Before you return the entries below, strip out the pictures and keep all else exact.
[Opening DATA RECORDS section]
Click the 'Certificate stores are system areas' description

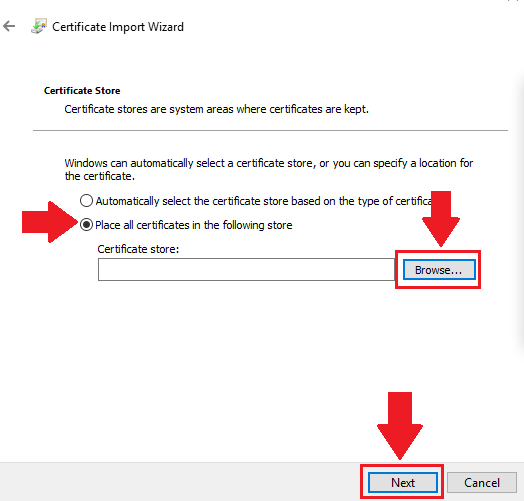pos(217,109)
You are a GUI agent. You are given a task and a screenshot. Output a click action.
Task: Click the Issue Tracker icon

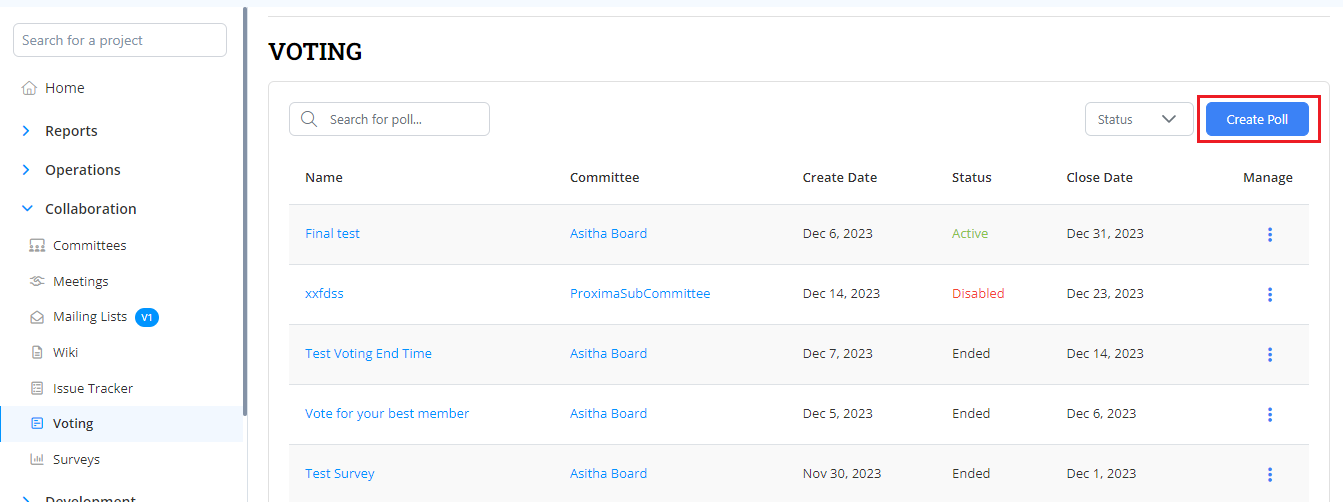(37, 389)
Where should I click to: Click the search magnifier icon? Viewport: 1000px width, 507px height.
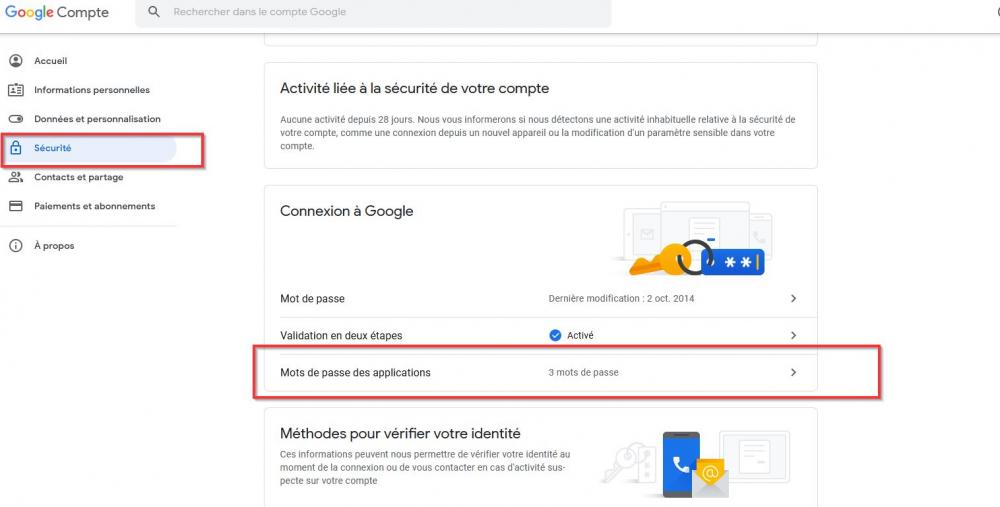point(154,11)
[Closing DATA RECORDS section]
_RESULT OF THE EXERCISE:_
Click the 'Certificate stores are system areas' description

pos(217,109)
You are a GUI agent. You are given a task and a screenshot. Output a click action.
Task: Click the Issue Tracker icon

(37, 389)
Where should I click to: Click the search magnifier icon? Viewport: 1000px width, 507px height.
point(154,11)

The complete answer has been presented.